I sent it to Ruedom in secret to be analyzed. ”

Her father gave Idan a scolding look as if he were perhaps to blame for everything, and Idan leaned away from the table sheepishly.

She looked at everyone. “I will go retrieve it, and then this will be my mission,” she said.

“It may very well be the mission I was meant for, why all of this now makes sense. This is the next step for me. Only a healer could have ended up in the position I am in now. What was once my flaw is our opportunity to win.”

The truths settled across the room, and she rose slowly to her feet.

She looked at each of them in the eyes, noting the mixture of emotions that even they seemed intent to still rifle through.

She watched each and every one of them grapple with the betrayal of her secrecy, and the offering of her penance.

“Well?” she pushed, waiting on their judgment.

“I knew Veilin in Virday who had healed Venennin,” Yvan said, an innocent and perhaps futile defense.

Clea caught her eyes and offered a quiet nod, though she knew the opinion of a Virdain woman might not hold much weight here.

The others looked at her father, and they waited on both sides of the table.

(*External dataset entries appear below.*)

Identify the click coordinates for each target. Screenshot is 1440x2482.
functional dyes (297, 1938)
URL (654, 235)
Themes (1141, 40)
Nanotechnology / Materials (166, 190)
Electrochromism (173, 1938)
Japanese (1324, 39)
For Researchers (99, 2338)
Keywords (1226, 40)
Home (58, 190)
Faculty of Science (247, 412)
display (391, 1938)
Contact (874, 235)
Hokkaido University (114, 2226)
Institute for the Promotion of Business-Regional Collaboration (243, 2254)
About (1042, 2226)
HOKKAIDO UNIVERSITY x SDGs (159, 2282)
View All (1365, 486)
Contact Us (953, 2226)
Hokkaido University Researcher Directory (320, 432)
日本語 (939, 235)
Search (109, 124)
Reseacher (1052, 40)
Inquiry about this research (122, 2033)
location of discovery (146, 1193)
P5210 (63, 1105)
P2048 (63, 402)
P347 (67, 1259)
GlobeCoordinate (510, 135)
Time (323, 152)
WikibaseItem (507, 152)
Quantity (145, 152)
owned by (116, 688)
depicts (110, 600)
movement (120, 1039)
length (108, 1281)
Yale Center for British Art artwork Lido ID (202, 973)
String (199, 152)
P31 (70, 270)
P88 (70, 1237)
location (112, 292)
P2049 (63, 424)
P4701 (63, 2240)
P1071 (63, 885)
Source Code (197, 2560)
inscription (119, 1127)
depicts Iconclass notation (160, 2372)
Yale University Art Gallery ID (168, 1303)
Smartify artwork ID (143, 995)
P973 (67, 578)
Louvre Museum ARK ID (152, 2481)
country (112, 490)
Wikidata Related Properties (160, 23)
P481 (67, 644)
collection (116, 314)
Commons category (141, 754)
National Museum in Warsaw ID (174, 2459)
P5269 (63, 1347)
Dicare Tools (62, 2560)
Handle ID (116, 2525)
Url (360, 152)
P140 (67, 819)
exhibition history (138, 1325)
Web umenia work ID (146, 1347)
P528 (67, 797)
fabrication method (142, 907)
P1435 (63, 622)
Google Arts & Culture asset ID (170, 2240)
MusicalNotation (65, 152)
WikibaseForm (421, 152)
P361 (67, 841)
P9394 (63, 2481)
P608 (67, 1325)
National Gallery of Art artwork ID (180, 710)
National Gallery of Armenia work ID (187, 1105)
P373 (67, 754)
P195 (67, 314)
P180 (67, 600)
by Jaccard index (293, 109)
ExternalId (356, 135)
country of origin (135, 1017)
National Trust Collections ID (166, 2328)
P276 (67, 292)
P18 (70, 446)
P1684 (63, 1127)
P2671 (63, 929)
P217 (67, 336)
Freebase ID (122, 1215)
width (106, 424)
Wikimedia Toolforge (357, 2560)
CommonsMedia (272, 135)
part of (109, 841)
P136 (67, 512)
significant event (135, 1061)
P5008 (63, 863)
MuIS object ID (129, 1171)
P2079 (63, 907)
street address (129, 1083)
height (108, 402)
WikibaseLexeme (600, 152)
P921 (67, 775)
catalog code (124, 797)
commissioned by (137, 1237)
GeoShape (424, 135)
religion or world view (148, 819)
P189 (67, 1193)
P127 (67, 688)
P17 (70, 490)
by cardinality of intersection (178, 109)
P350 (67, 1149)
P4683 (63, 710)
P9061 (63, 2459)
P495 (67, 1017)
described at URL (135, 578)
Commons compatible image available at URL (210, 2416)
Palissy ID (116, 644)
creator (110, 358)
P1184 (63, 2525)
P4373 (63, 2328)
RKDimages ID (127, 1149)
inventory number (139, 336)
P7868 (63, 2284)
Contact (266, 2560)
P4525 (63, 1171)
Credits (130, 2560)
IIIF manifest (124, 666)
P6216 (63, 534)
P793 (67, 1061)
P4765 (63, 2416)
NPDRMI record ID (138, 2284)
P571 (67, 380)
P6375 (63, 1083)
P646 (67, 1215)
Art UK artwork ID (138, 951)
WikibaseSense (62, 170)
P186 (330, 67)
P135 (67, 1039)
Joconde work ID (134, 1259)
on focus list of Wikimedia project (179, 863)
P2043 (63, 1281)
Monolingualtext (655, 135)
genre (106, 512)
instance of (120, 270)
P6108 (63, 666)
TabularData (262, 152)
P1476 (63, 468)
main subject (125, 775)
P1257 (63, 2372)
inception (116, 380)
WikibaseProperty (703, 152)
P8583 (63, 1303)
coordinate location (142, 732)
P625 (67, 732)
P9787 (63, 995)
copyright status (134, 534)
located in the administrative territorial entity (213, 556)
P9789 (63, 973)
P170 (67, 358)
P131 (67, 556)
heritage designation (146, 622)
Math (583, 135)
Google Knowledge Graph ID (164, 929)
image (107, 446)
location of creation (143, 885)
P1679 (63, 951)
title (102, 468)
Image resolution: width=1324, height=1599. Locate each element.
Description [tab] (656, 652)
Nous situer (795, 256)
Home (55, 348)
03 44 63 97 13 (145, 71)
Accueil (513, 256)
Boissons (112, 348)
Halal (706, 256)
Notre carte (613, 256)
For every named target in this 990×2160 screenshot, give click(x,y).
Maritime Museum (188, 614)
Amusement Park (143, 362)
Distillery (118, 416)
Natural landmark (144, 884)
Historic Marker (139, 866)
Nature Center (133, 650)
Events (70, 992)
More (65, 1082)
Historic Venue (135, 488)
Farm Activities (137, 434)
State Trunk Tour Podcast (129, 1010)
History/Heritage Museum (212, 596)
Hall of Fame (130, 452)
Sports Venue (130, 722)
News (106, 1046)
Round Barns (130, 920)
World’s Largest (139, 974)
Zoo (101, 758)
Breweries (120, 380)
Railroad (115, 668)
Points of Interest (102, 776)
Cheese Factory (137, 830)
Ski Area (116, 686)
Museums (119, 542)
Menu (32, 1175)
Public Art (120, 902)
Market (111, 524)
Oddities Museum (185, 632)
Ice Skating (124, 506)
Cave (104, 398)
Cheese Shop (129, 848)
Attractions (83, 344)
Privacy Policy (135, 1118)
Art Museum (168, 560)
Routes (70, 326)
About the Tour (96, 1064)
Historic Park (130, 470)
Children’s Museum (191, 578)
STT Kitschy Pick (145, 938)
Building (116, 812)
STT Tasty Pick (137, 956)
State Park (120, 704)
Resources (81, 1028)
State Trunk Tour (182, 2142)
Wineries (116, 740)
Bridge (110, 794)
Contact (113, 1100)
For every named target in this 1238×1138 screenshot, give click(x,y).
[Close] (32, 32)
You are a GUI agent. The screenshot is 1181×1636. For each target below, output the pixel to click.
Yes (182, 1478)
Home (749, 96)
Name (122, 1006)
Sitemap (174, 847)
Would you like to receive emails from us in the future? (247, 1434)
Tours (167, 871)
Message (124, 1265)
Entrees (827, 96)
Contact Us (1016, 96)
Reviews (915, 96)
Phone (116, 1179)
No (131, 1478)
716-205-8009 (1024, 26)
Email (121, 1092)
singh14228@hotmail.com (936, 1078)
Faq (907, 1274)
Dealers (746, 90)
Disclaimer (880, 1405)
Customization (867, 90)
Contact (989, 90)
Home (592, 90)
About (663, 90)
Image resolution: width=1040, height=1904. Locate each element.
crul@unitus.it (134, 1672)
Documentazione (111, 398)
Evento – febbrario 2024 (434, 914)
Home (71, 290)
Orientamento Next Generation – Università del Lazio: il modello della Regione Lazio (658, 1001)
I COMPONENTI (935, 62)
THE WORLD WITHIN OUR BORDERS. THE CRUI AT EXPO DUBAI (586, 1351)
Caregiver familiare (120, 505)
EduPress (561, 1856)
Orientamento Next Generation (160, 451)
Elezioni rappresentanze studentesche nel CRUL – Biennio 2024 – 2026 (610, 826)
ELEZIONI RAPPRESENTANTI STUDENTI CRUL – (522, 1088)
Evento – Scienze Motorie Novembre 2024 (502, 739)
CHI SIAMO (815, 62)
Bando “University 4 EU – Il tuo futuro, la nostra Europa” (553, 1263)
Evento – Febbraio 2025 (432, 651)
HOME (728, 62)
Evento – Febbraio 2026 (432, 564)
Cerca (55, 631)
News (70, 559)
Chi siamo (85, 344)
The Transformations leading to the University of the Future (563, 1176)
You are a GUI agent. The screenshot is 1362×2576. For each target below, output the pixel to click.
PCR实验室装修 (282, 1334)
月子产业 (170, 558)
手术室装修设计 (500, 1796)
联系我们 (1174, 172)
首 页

He regarded her heavily, and she was surprised to see a measure of pain in his eyes, not anger.

“I think it is time the Lodain High Council discuss this matter privately,” he announced, dismissing Yvan, Dae, and Idan from the room.

Clea was the last to go, straightening where she stood at the table.

Her father gave her a firm nod, and she backed away, entering the hallway before the doors closed behind her.